Regular review results can be uploaded through a mobile phone APP on the mobile terminal, and the AI system can intelligently compare the size and density of nodules regularly through historical follow-up images. Through automatic follow-up suggestion reminders, recording patients’ symptom information and importing living habits into the system, and providing personalized health guidance according to different patients’ conditions, the patients’ follow-up compliance is improved, so as to achieve early detection of diseases.

By 2030, lung cancer CAD systems will cover the entire process of “screening-diagnosis-treatment-follow-up”, and be deeply integrated with electronic medical record systems and laboratory information systems to form an intelligent closed-loop of lung cancer diagnosis and treatment.

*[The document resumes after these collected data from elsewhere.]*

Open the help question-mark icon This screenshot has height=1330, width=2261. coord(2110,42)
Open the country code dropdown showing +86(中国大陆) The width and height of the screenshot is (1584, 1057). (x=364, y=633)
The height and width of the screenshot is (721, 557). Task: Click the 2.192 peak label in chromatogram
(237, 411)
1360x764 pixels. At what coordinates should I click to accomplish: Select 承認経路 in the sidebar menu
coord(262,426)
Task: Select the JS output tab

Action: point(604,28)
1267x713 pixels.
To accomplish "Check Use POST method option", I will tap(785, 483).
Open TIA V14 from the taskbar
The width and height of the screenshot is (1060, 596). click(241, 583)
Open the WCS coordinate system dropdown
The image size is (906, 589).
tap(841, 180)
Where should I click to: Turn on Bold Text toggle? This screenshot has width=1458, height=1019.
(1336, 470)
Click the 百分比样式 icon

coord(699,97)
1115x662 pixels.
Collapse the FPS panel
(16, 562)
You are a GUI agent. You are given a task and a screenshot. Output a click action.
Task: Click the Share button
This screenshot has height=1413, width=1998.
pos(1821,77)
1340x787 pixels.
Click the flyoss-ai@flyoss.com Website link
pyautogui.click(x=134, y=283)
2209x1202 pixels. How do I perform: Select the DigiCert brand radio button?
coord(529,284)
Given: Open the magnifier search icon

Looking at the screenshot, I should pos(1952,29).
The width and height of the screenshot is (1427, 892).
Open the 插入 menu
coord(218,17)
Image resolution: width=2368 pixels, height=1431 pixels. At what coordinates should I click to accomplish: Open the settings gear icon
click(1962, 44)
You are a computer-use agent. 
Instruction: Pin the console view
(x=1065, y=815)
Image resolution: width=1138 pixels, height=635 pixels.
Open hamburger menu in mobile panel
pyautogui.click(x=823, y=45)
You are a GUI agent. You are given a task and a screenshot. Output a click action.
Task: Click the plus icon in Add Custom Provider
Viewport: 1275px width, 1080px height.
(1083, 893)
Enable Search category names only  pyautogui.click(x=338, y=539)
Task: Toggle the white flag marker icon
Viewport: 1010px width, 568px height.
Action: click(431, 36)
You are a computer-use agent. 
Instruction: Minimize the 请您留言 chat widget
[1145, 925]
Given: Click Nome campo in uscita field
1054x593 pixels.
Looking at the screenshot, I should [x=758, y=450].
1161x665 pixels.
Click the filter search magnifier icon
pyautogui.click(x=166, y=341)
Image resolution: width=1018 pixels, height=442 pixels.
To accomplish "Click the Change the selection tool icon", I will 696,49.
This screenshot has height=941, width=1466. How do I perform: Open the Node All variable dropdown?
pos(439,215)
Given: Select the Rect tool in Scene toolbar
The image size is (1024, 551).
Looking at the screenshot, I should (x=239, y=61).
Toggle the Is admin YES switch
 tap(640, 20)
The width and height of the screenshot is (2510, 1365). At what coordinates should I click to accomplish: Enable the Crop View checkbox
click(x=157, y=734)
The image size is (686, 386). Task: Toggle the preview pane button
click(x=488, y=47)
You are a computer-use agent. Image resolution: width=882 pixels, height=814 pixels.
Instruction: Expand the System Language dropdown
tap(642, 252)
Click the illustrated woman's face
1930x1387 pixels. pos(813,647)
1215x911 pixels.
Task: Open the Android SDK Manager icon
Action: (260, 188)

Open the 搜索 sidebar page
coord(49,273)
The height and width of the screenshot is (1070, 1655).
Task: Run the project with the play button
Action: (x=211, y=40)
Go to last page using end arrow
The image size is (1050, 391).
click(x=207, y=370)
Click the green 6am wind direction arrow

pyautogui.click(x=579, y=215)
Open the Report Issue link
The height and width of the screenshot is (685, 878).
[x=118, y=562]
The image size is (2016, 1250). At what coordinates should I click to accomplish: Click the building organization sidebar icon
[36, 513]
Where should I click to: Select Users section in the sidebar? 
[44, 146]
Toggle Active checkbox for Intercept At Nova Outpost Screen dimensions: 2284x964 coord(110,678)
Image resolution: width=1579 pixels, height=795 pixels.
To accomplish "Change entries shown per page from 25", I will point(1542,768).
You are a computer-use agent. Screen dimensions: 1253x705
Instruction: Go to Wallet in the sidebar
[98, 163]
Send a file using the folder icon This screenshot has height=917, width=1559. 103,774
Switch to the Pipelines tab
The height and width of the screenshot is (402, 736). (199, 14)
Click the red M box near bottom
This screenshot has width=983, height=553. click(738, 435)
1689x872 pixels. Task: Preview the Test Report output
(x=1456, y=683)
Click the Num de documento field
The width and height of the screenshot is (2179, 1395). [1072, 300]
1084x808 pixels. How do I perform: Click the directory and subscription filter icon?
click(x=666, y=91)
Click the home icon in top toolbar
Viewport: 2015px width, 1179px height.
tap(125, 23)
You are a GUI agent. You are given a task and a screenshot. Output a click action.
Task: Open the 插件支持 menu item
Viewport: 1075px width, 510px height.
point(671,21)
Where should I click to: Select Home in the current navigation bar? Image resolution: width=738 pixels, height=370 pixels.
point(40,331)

The early diagnosis rate of lung cancer will reach more than 60%, and the 5-year survival rate will increase to more than 50%, which will greatly promote the reduction of lung cancer mortality.

Conclusion

After more than 30 years of unremitting efforts, lung cancer computer-aided diagnosis systems have developed from initial auxiliary tools to intelligent technical systems covering lung cancer diagnosis, treatment and prognosis. The core technologies of lung cancer CAD have evolved from traditional algorithms and machine learning to deep learning, from manual features to automatic features, from single-modal to multi-modal, and from diagnosis to prognosis. Lung cancer CAD has made lung cancer screening, diagnosis accuracy and treatment personalization more efficient in clinical applications, and has also played a positive role in improving the prognosis of lung cancer patients.

However, it still faces problems such as data quality and standards, model interpretability, and clinical transformation barriers, which need to be solved by joint efforts of technology, systems, industry, university and research institutions. It is believed that with the further maturity of technologies such as multi-omics integration, 4D image analysis, and explainable AI, lung cancer CAD systems will better play the role of precision medical assistance in the future, truly bringing lung cancer diagnosis and treatment into a new era of intelligence and individualization. On the one hand, scientific research teams and clinical medical staff should work together, guided by real clinical needs, pay close attention to technological innovation and transformation applications, and finally make lung cancer CAD systems a driving force for improving the level of lung cancer diagnosis and treatment, benefiting patients.